Today is my birthday. I’ve been dreading this one, but no more than the last one. I am closer now to 60 than ever before. I sometimes worry that I’m running out of time. Is that something other people worry about?
The picture here is me at 2 months old (according to my mother’s lovely script on the back). This is the closest I could find to a birth picture among all the family pictures of me. The next was 6 months. Interesting is the contrast to today’s world of constant pictures. Modern babies have been photographed and posted to social media many times over before taking their first actual breath. By the time they reach six months, their pictures have been taken so many times, I’m surprised most of their first word is not “cheese.”
I have photos of my own children, taken hours after their births in a hospital t-shirt, looking like little alien creatures. Perfect for the baby book, but really not all that sharable. I have pictures of my grandchildren, only minutes old still in the delivery room. Had I had the presence of mind during the birth of my youngest grandson, or any awareness of where my phone was at the time, I could have recorded him exiting my daughter’s body. Fortunately (she would have pummeled me), I just have shots of him being cleaned up shortly thereafter.
During my second day of hard labor with my first born, my mother told me she wasn’t aware of anything during her children’s’ births. Our own father was not present in the delivery room, much less siblings, in-laws, or besties. Mom said she simply woke up a few hours later a new mother. She did this five times. Maybe that explains the larger families back then. Mom didn’t understand why “this natural child birth” and the suffering of her daughter was considered better than the way she did it. At the time, I couldn’t understand it either. What could be better than going to sleep, then waking up with a baby? Nobody there taking close ups of your business, while you sweat, moan, and push another human out of you. Beats me.
Looking at this picture of me at two months old, I wonder what my birthday was like. Were people impressed with me? Was I particularly aware? Did I cry or was I quiet? How close to my due date did I arrive? Did Mom and Daddy see me as a blessing or another mouth to feed? I don’t know these things. But I do know some things.
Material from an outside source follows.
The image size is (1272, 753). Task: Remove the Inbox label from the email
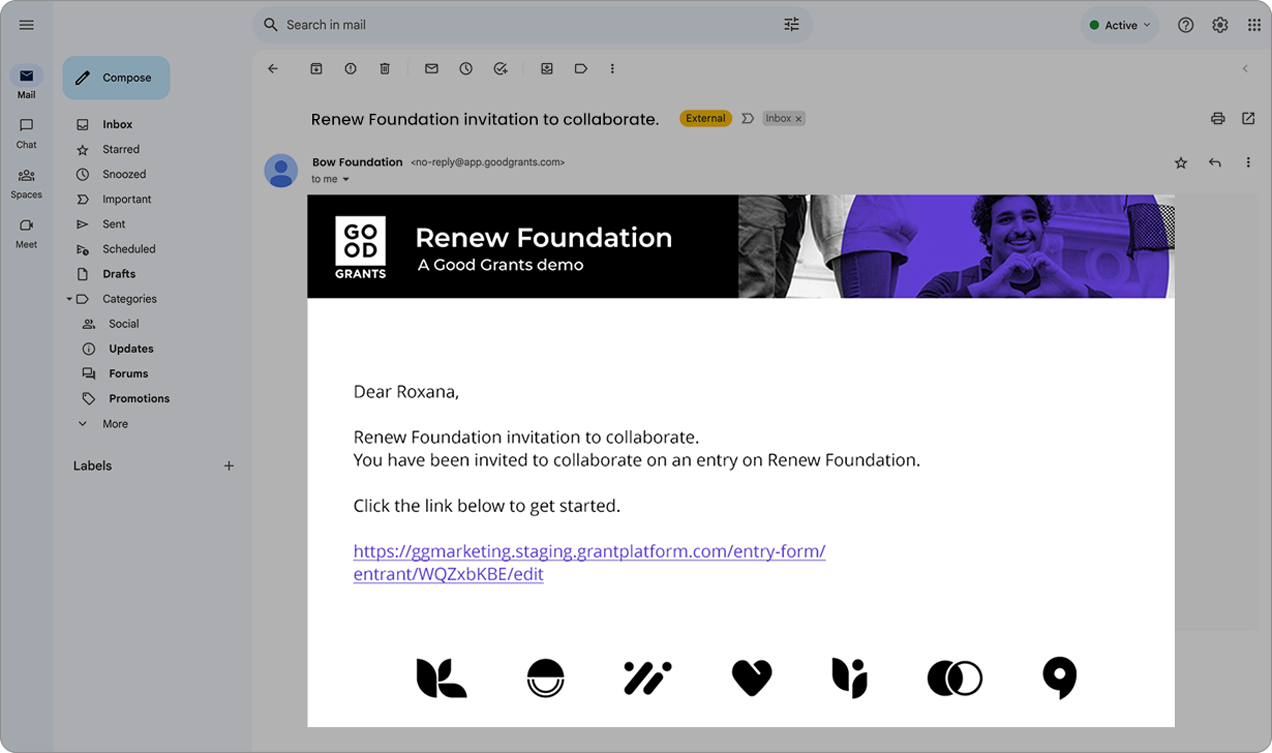tap(798, 118)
On April 7, 1964, the most popular song was Cant Buy Me Love by the Beatles. IBM had just launched its System/360 model of “small” computer, which could perform 34,000 instructions per second, with a memory of up to 64 mb. Suffice it to say, it was not small enough to fit in one’s pocket. April 7, 1964 was a Tuesday which, according to the nursery rhyme, means I am full of grace. Oddly enough, most of my life I believed I had been born on a Wednesday. Maybe that’s how Mom remembered it. Maybe she didn’t wake up until Wednesday. But, since I thought I was a Wednesday’s child (full of woe) I was delighted to discover recently the real day of the week. Being full of grace is much better than being full of woe, right?
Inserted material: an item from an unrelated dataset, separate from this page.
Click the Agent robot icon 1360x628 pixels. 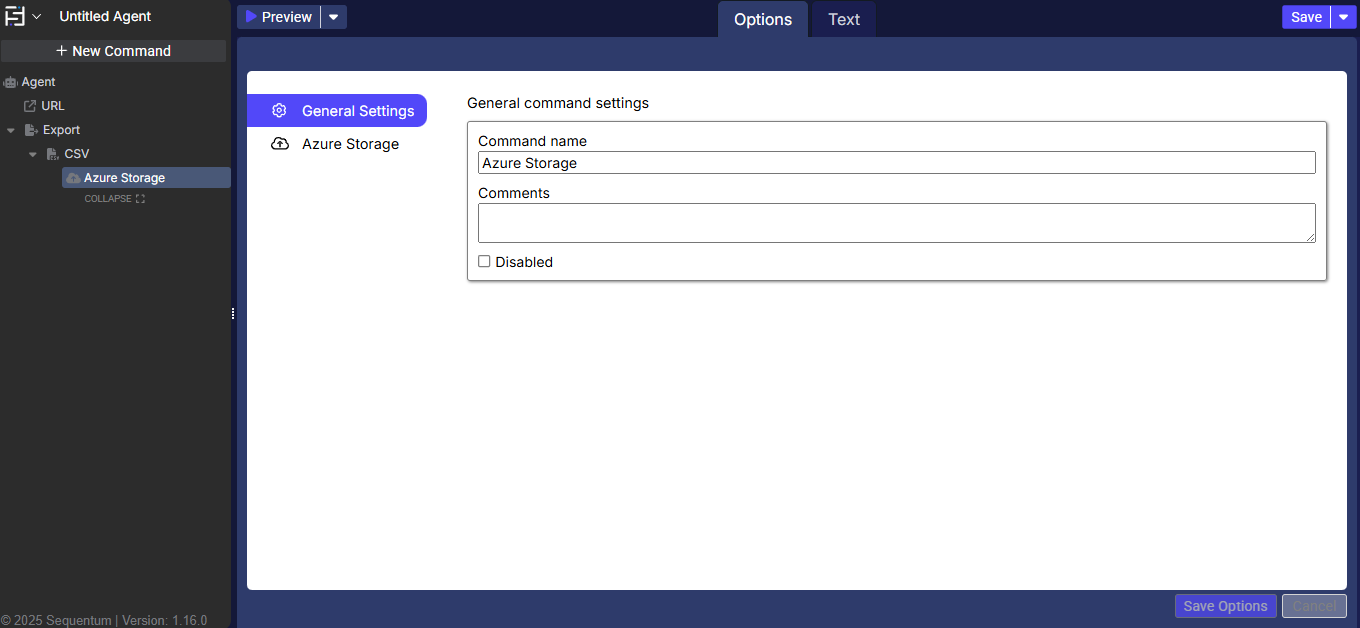[x=11, y=82]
I was born under the star sign of Aries, and the Chinese Zodiac Dragon. My cardinal sign is Fire, and my ruling planet is Mars (war and ambition). My life path number is 4, according to one website (which indicates that I am practical, with strong ideas about right and wrong). My lucky number is 7 and, depending on whether you use the vowels of my name, or the day of my birth, my soul number is either a one or a three. My Eastern element is wood. My zodiac gemstone is the ruby, my mystical birthstone is the opal, and my modern birthstone is diamond. Ironically, I have neither, rubies, nor opals, nor any diamonds in my possession. The birthstone for Tuesday is also a ruby – until today I didn’t know the days of the week had birthstones. My birth flower is the Sweet Pea, but some say the flower for April is the daisy. The world population on April 7, 1964, was 3.2 billion people. I was one of one of 314,798 born that day, most of whom were named Lisa or Michael. I have lived 20,819 days and have slept for 19 years.
According to a website I landed on during this research, in my past life I was a male sea man, living in what is currently Ireland around 425 (in the time of St. Patrick). It went on to say that I was mysterious, highly gifted, and capable of understanding ancient books. Heck, maybe I was St. Patrick. If people do truly live more than one life, if our souls are indeed reused like cardboard boxes and bacon grease, maybe I’m not running out of time at all. Perhaps just this current body will wear out, but the person who is ME will make like a hermit crab and find another one in which to live.
Today I treated myself to two things. First, I purchased a rose quartz in homage to the Archangel Ariel (the guardian of nature, animals, and the environment – basically God’s Creation itself), with whom I strongly identify. Pink is her signature color.
Second, I drove to the courthouse during my lunch and filed a petition to change my last name from that of a man I was married to a long time ago, and back to the name given me to me when I was born. What difference does this make in the scheme of things? Not much, really. It just feels good to me; like a new beginning. According to W.C. Fields, it is not what they call you, it is what you answer to. After a two month wait, a hearing and all the exhaustive work changing things like my drivers license, passport, and email addresses, I will answer to the last name of White.
I am Beverly Diane White, and this is my birthday.